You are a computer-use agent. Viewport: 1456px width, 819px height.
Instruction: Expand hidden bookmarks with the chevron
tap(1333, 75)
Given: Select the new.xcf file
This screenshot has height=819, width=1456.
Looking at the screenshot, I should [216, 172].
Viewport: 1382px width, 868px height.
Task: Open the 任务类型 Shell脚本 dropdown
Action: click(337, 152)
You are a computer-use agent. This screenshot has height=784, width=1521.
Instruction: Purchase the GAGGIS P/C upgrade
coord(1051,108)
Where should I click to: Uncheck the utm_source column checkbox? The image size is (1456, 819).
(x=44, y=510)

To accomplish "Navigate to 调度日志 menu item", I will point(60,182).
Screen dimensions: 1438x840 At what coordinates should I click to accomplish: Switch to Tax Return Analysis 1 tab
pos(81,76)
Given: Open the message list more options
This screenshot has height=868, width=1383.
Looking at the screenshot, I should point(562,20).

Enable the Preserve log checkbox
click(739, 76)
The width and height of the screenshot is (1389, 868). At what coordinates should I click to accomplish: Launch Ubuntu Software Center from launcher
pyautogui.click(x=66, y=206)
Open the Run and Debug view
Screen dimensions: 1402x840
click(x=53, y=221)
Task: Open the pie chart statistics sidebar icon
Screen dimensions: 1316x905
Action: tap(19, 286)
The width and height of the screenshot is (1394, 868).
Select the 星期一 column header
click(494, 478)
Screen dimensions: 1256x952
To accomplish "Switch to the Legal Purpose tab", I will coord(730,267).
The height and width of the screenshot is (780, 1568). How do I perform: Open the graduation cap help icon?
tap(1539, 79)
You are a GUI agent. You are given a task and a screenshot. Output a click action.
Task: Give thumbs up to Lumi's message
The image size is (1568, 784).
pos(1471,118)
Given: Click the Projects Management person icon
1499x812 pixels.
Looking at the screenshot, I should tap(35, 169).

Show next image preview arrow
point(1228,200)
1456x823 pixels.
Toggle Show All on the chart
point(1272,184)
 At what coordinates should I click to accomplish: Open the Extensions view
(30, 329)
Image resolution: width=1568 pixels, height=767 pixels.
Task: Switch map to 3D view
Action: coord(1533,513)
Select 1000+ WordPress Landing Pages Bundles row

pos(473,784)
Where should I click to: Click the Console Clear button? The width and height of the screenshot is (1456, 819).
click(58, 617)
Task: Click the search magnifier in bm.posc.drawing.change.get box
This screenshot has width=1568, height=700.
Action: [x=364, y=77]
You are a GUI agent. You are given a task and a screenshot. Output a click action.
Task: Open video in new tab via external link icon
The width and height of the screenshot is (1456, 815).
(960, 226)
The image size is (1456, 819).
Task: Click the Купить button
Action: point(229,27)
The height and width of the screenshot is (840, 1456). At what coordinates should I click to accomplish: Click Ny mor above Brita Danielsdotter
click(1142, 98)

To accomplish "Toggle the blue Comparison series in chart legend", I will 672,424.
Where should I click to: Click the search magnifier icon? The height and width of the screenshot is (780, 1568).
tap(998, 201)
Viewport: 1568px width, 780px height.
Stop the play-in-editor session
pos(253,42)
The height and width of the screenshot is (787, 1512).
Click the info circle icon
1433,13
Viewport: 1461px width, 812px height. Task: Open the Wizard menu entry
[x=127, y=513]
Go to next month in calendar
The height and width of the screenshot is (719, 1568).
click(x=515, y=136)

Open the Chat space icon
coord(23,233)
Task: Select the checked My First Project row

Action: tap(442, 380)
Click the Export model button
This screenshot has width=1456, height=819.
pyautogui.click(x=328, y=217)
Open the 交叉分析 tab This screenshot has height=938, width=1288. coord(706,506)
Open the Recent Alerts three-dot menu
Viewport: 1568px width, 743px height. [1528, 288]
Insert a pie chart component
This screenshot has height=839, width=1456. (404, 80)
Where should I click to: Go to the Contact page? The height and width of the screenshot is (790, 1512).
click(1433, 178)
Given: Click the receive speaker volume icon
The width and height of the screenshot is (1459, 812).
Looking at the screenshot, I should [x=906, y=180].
++++
> _Task directions_
Copy out every record above once more, precisely as written.

> _Exercise result_
You are a computer-use agent. Viewport: 1456px width, 819px height.
Instruction: Expand hidden bookmarks with the chevron
tap(1333, 75)
Given: Select the new.xcf file
This screenshot has height=819, width=1456.
Looking at the screenshot, I should [216, 172].
Viewport: 1382px width, 868px height.
Task: Open the 任务类型 Shell脚本 dropdown
Action: click(337, 152)
You are a computer-use agent. This screenshot has height=784, width=1521.
Instruction: Purchase the GAGGIS P/C upgrade
coord(1051,108)
Where should I click to: Uncheck the utm_source column checkbox? The image size is (1456, 819).
(x=44, y=510)

To accomplish "Navigate to 调度日志 menu item", I will point(60,182).
Screen dimensions: 1438x840 At what coordinates should I click to accomplish: Switch to Tax Return Analysis 1 tab
pos(81,76)
Given: Open the message list more options
This screenshot has height=868, width=1383.
Looking at the screenshot, I should point(562,20).

Enable the Preserve log checkbox
click(739, 76)
The width and height of the screenshot is (1389, 868). At what coordinates should I click to accomplish: Launch Ubuntu Software Center from launcher
pyautogui.click(x=66, y=206)
Open the Run and Debug view
Screen dimensions: 1402x840
click(x=53, y=221)
Task: Open the pie chart statistics sidebar icon
Screen dimensions: 1316x905
Action: tap(19, 286)
The width and height of the screenshot is (1394, 868).
Select the 星期一 column header
click(494, 478)
Screen dimensions: 1256x952
To accomplish "Switch to the Legal Purpose tab", I will coord(730,267).
The height and width of the screenshot is (780, 1568). How do I perform: Open the graduation cap help icon?
tap(1539, 79)
You are a GUI agent. You are given a task and a screenshot. Output a click action.
Task: Give thumbs up to Lumi's message
The image size is (1568, 784).
pos(1471,118)
Given: Click the Projects Management person icon
1499x812 pixels.
Looking at the screenshot, I should tap(35, 169).

Show next image preview arrow
point(1228,200)
1456x823 pixels.
Toggle Show All on the chart
point(1272,184)
 At what coordinates should I click to accomplish: Open the Extensions view
(30, 329)
Image resolution: width=1568 pixels, height=767 pixels.
Task: Switch map to 3D view
Action: coord(1533,513)
Select 1000+ WordPress Landing Pages Bundles row

pos(473,784)
Where should I click to: Click the Console Clear button? The width and height of the screenshot is (1456, 819).
click(58, 617)
Task: Click the search magnifier in bm.posc.drawing.change.get box
This screenshot has width=1568, height=700.
Action: [x=364, y=77]
You are a GUI agent. You are given a task and a screenshot. Output a click action.
Task: Open video in new tab via external link icon
The width and height of the screenshot is (1456, 815).
(960, 226)
The image size is (1456, 819).
Task: Click the Купить button
Action: point(229,27)
The height and width of the screenshot is (840, 1456). At what coordinates should I click to accomplish: Click Ny mor above Brita Danielsdotter
click(1142, 98)

To accomplish "Toggle the blue Comparison series in chart legend", I will 672,424.
Where should I click to: Click the search magnifier icon? The height and width of the screenshot is (780, 1568).
tap(998, 201)
Viewport: 1568px width, 780px height.
Stop the play-in-editor session
pos(253,42)
The height and width of the screenshot is (787, 1512).
Click the info circle icon
1433,13
Viewport: 1461px width, 812px height. Task: Open the Wizard menu entry
[x=127, y=513]
Go to next month in calendar
The height and width of the screenshot is (719, 1568).
click(x=515, y=136)

Open the Chat space icon
coord(23,233)
Task: Select the checked My First Project row

Action: tap(442, 380)
Click the Export model button
This screenshot has width=1456, height=819.
pyautogui.click(x=328, y=217)
Open the 交叉分析 tab This screenshot has height=938, width=1288. coord(706,506)
Open the Recent Alerts three-dot menu
Viewport: 1568px width, 743px height. [1528, 288]
Insert a pie chart component
This screenshot has height=839, width=1456. (404, 80)
Where should I click to: Go to the Contact page? The height and width of the screenshot is (790, 1512).
click(1433, 178)
Given: Click the receive speaker volume icon
The width and height of the screenshot is (1459, 812).
Looking at the screenshot, I should [x=906, y=180].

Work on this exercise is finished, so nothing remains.